**REQUIREMENT:** Reproduce the material verbatim, starting at the line that contains "Cancel the price rule changes" and continuing through the end of the material, with both ends included.

**RECORD EXCERPTS:**
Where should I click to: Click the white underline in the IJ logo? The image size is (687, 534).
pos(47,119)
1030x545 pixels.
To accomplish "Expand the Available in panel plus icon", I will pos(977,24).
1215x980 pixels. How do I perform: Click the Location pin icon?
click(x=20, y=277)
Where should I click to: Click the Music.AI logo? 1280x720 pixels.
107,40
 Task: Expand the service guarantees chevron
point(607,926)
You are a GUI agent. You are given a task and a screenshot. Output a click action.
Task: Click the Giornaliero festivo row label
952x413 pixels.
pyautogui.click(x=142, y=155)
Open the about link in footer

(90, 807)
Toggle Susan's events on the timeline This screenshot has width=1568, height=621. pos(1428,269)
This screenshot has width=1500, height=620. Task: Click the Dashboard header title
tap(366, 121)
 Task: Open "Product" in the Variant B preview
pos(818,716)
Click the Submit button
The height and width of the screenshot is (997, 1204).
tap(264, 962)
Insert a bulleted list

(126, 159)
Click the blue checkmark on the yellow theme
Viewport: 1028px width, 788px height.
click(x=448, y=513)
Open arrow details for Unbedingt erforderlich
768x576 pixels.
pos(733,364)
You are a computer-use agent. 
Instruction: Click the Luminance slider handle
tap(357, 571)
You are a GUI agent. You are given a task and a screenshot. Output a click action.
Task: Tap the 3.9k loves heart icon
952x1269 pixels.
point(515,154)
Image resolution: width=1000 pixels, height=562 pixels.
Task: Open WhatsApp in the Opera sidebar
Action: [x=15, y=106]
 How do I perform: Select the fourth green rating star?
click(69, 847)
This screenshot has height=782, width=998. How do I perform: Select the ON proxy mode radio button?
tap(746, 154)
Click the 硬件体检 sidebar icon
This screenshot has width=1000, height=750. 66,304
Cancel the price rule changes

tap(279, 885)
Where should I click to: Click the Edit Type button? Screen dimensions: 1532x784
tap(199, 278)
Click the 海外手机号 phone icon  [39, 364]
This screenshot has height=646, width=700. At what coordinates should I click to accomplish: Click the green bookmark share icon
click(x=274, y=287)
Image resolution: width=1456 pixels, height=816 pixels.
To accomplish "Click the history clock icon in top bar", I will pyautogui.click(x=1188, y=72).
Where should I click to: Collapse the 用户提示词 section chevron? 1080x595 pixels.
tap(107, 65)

**ANSWER FOR THIS EXERCISE:**
Cancel the price rule changes

tap(279, 885)
Where should I click to: Click the Edit Type button? Screen dimensions: 1532x784
tap(199, 278)
Click the 海外手机号 phone icon  [39, 364]
This screenshot has height=646, width=700. At what coordinates should I click to accomplish: Click the green bookmark share icon
click(x=274, y=287)
Image resolution: width=1456 pixels, height=816 pixels.
To accomplish "Click the history clock icon in top bar", I will pyautogui.click(x=1188, y=72).
Where should I click to: Collapse the 用户提示词 section chevron? 1080x595 pixels.
tap(107, 65)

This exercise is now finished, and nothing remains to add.